Ci sono incontri che cambiano la vita e a lei è successo. Nicoletta Pallini Clemente ricorda con affetto Ruggero Savinio, il pittore e scrittore scomparso la notte di Capodanno a Cetona, in provincia di Perugia. Figlio di Alberto Savinio e nipote di Giorgio De Chirico, è stato un artista singolare, una personalità autonoma che spicca nella ricerca figurativa dagli anni Sessanta a oggi. Pur essendo nato a Torino nel 1935 viveva ormai da molti anni a Roma con la sua famiglia dopo aver trascorso molto tempo a Milano, una città che amava molto e che aveva visto i suoi esordi nella pittura. Due anni fa a Palazzo Reale si è tenuta l’ultima esposizione a lui dedicata a cura di Luca Nicoletti. Nel 1999 al Castello Sforzesco la prima grande mostra milanese, “Opere recenti. 1986-1998“ “Opere 1959-2022“ a cura di Nicoletta Pallini, critica d’arte che ricorda l’artista.
Nicoletta, come vi siete conosciuti?
"Fu grazie al professor Flavio Caroli, allora direttore artistico di Palazzo Reale che in quell’anno decise di far curare le mostre a un gruppetto di giornalisti d’arte e a me affidò proprio Ruggero Savinio di cui conoscevo solo la pittura. Immagino che la scelta di Caroli fosse stata ispirata dalla mia storia familiare cresciuta in mezzo all’arte fin da bambina. La prima volta che ho incontrato Ruggero nel suo piccolo studio di allora che si affacciava su una terrazza luminosissima; ricordo la mia grande emozione di fronte a lui e ai suoi quadri, alcuni anche di grandi dimensioni che a stento Savinio riusciva a estrarre da quella minuscola stanza per mostrarmeli all’aperto. Non dimenticherò mai come parlava del suo lavoro, la voce pacata e gentile, il rispetto con cui si rivolgeva a me come se avesse di fronte un critico di lunga esperienza; questo mi intimidiva ma anche mi dava coraggio e forza.
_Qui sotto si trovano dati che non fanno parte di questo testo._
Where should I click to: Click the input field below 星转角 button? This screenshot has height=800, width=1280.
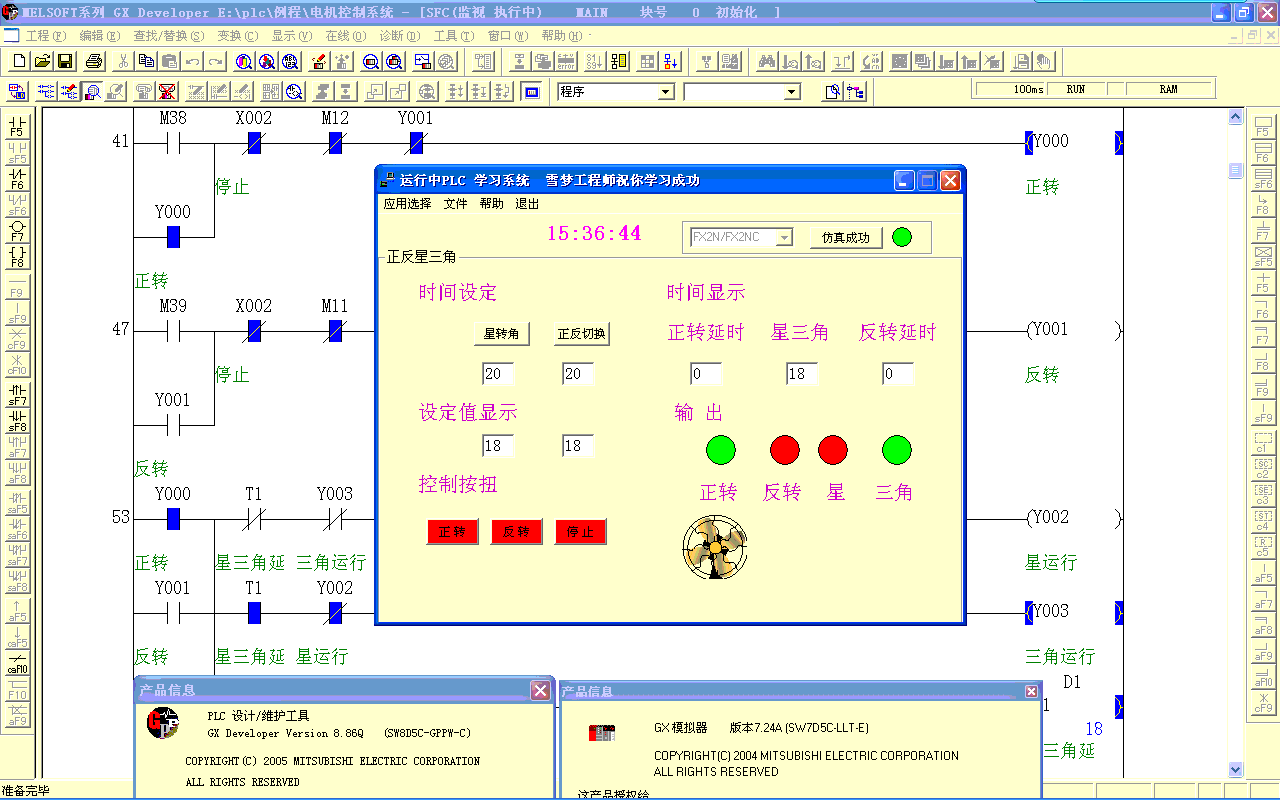[x=498, y=374]
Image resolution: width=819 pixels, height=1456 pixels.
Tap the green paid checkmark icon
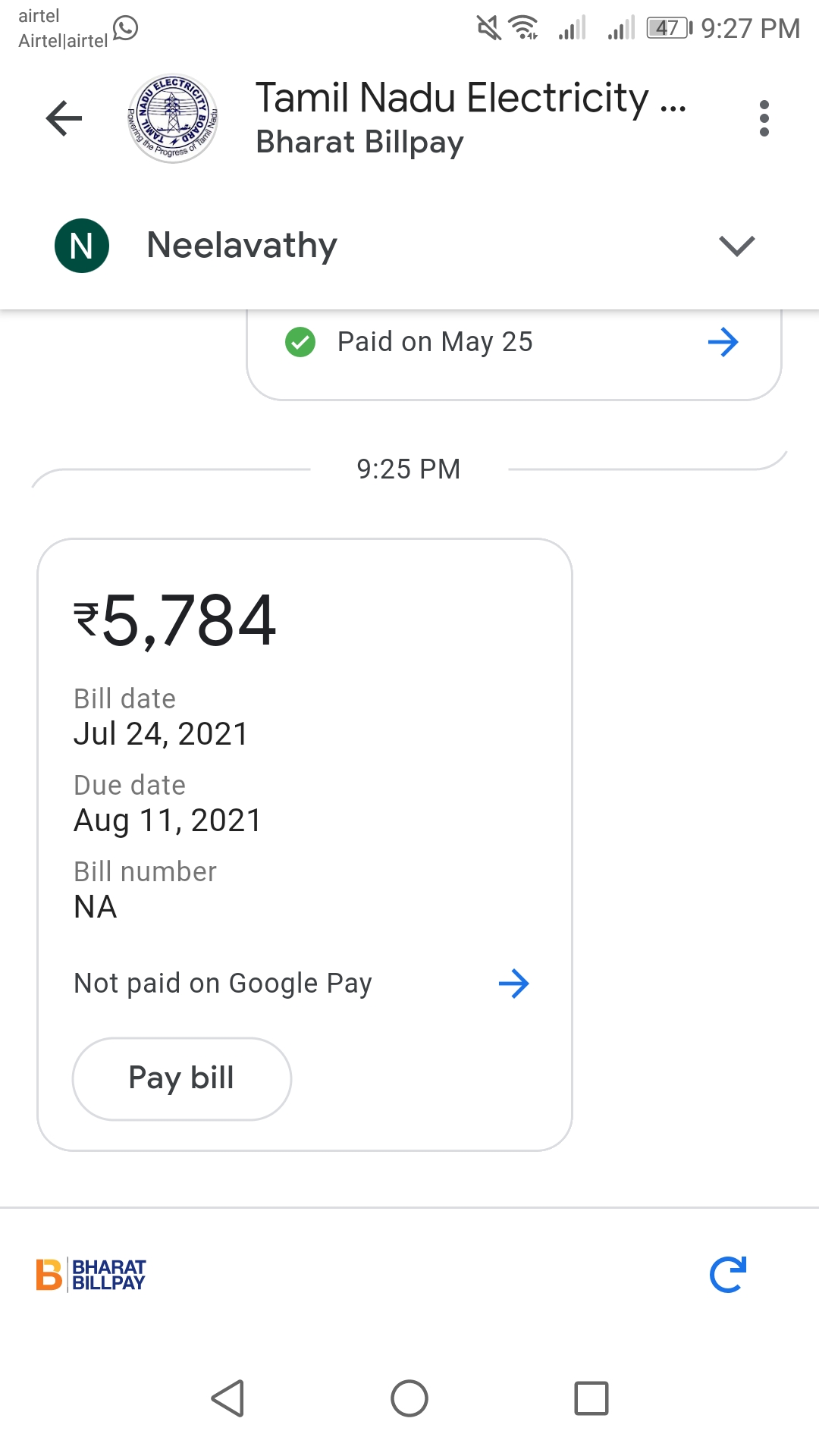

Scrivevo d’arte da molti anni ma quella fu davvero la mia “prima volta“ da curatrice. Fin dall’inizio fui colpita da quel suo modo garbato di spiegarmi la tecnica, le ispirazioni che l’avevano suggestionato nel suo fare arte; mi rivelarono quanto fosse grande il suo amore per la pittura antica dei Maestri e in particolare per quella di artisti francesi come Seurat, Vuillard, Joseph Sima o il tedesco Hans von Marees. Mi sono subito sentita a casa, in sintonia con il suo lavoro che negli anni ha dato vita ad altre tre mostre e soprattutto a una profonda amicizia anche con sua moglie Annelisa e i figli Andrea e Gemma".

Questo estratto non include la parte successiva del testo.